Tuesday, 20 January 2015

The Sun Has Got His Hat On



When asked if I buy  "The Sun" newspaper my usual response is that it is the sort of paper picked up on trains to see what the plebian orders are reading these days.  As my dress code is close to that of many of the vagrant classes the remark is intended to cause confusion.

 But this blog is often about connections and in this case it is that the undressed ladies of "The Sun" have been such a feature of their time, now abandoned,  whereas in the past the author GK Chesterton  was a staff writer for the old "Daily Herald".

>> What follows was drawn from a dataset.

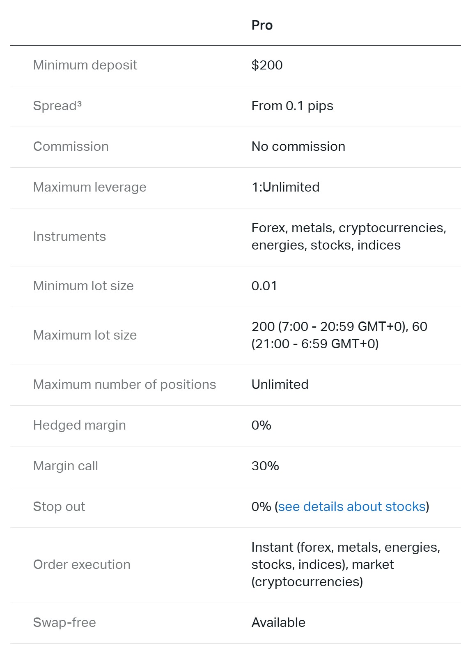This screenshot has height=645, width=461.
Task: Select the No commission value
Action: pyautogui.click(x=298, y=146)
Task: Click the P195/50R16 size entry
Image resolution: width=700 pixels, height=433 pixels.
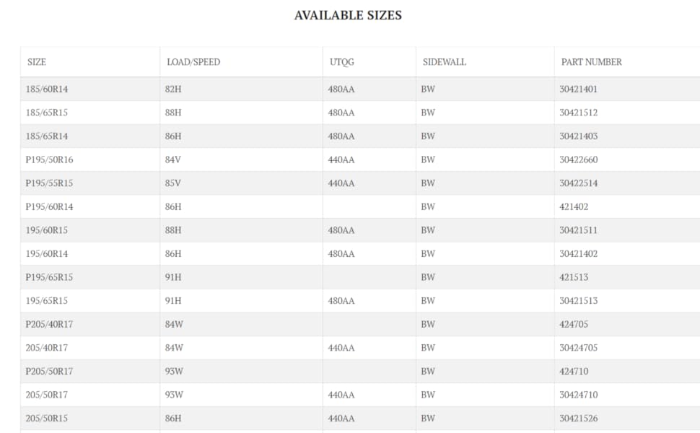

Perhaps this is more of a disconnection  but "The Sun" for me will always be the "Daily Herald", 1912-1964, that went wrong in the 1950's.  It failed to follow the rapidly changing economy and social structure and tried to stick with a traditional readership that was disappearing one way or another.

Chesterton was a High Anglican who converted to the Roman Catholic Church, although many clergy were uneasy with him.  As an intellectual he was prone to asking questions to which they did not have a ready answer.

But he would have been very familiar with the works of Cardinal John Henry Newman and followers at the Oratory.  One was another convert from High Anglicanism, Fr. Edward Caswall who had a huge output of liturgical works and poems, widely published.

A cousin of his, Kate Sneyd, was a poster girl of her time, pictured above.  In 1852 she featured in a hot selling book of engravings by J. Hayter, "The Court Album of the Female Aristocracy".  Celebrity culture is nothing new, but perhaps lacking class these days.

The Full Work is here if you have a few hours to spare wading through the turgid and fawning prose.  However, what is does not say that on the return of her family from India, Kate was living on the same patch in Hampshire as her Caswall cousins, adjacent and on terms with the Duke of Wellington nearby.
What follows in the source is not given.